Tuesday, June 03, 2014

drawing

A friend sent this article, Why Drawing Needs to be a Curriculum Essential. If you study what's happening in American schools, you will find it unlikely that students are given tasks of communicating ideas through the use of drawing. And it would be unlikely that students would know the importance of using drawing as a tool for the development of ideas either. If a picture is worth a thousand words, what have left out of schooling?

Every day in wood shop, whether working to develop formal design skills or not, I am called to ask, "will you draw that for me?" Then as schools abandon cursive for iPads and texting devices, the natural movement of pen and pencil on paper are displaced by the poking of fingertips.
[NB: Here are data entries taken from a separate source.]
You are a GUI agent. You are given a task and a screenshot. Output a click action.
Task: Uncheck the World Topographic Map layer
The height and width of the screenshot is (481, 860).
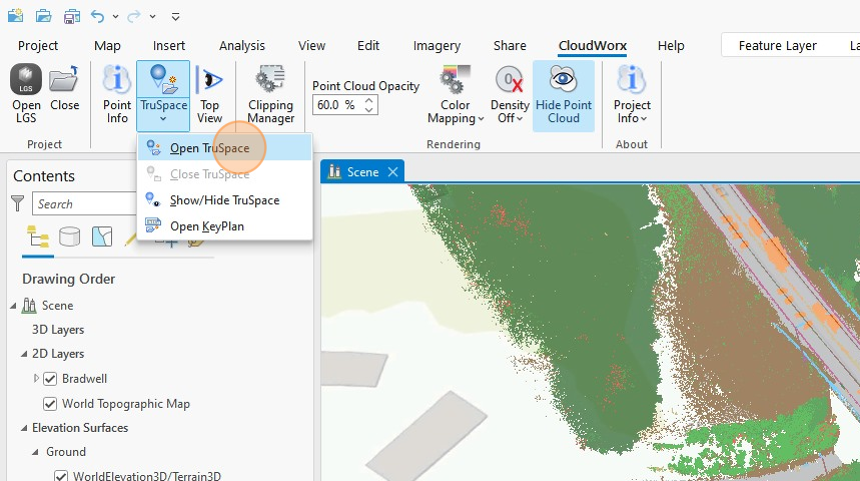(50, 404)
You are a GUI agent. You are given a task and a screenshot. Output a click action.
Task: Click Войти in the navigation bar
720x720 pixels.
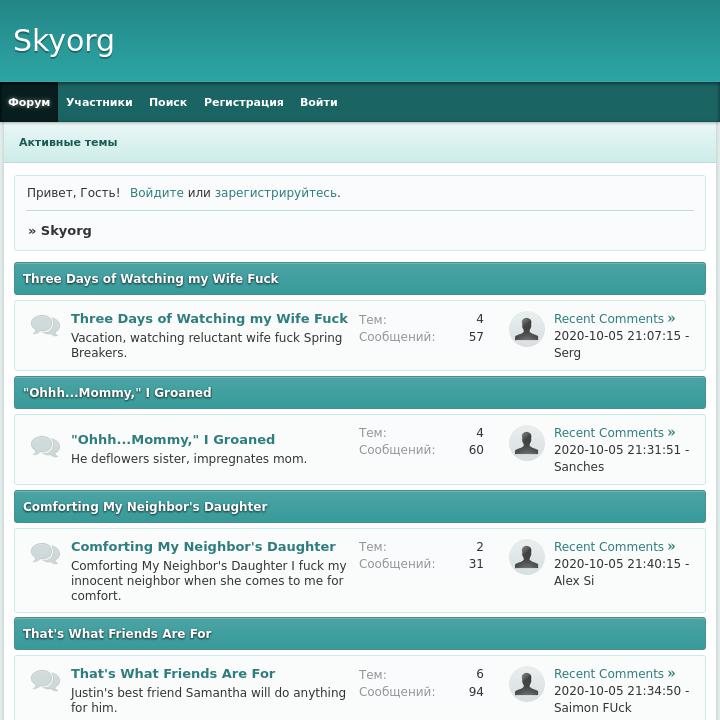pyautogui.click(x=318, y=102)
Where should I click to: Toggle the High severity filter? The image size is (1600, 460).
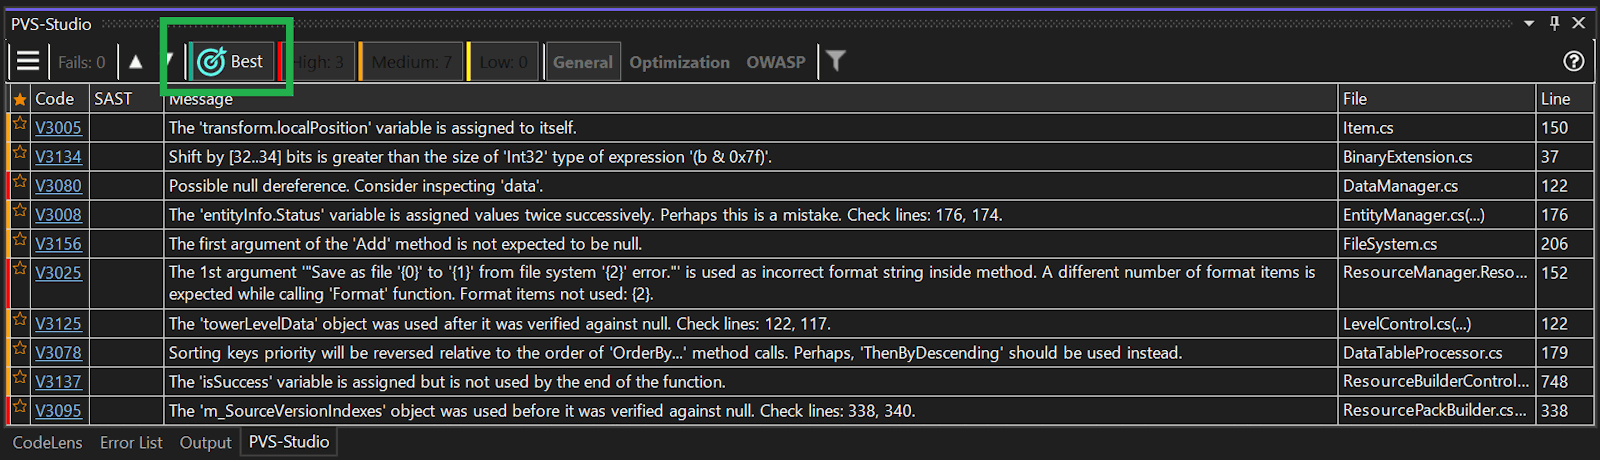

In this, I'm not trying to be a whiner or curmudgeon. But as we look toward the future we should do at least a bit to remember the past, when hand skills, art, woodworking and other forms of creativity took center stage in education. The rise of Kindergarten played a role in all that.

I've hand-carved a second Froebel ball in my spare time. I have a simple means of marking a cube to become a ball. It involves a thin piece of Baltic birch plywood cut to the same dimensions as the cube, and with a tack poking through at the exact center. I drilled a hole for the tip of a pencil or pen to scribe a circle. As a flat compass, it is far easier to use on a small object than a standard compass would be. The point of the tack serving as one leg of the compass becomes aligned at the center of the cube without careful marking. Just align the edges of the template with the edges of the cube, tap the tack to get it to enter the surface of the cube, then use the pencil or pen to mark each side of the cube as you spin the template on its surface.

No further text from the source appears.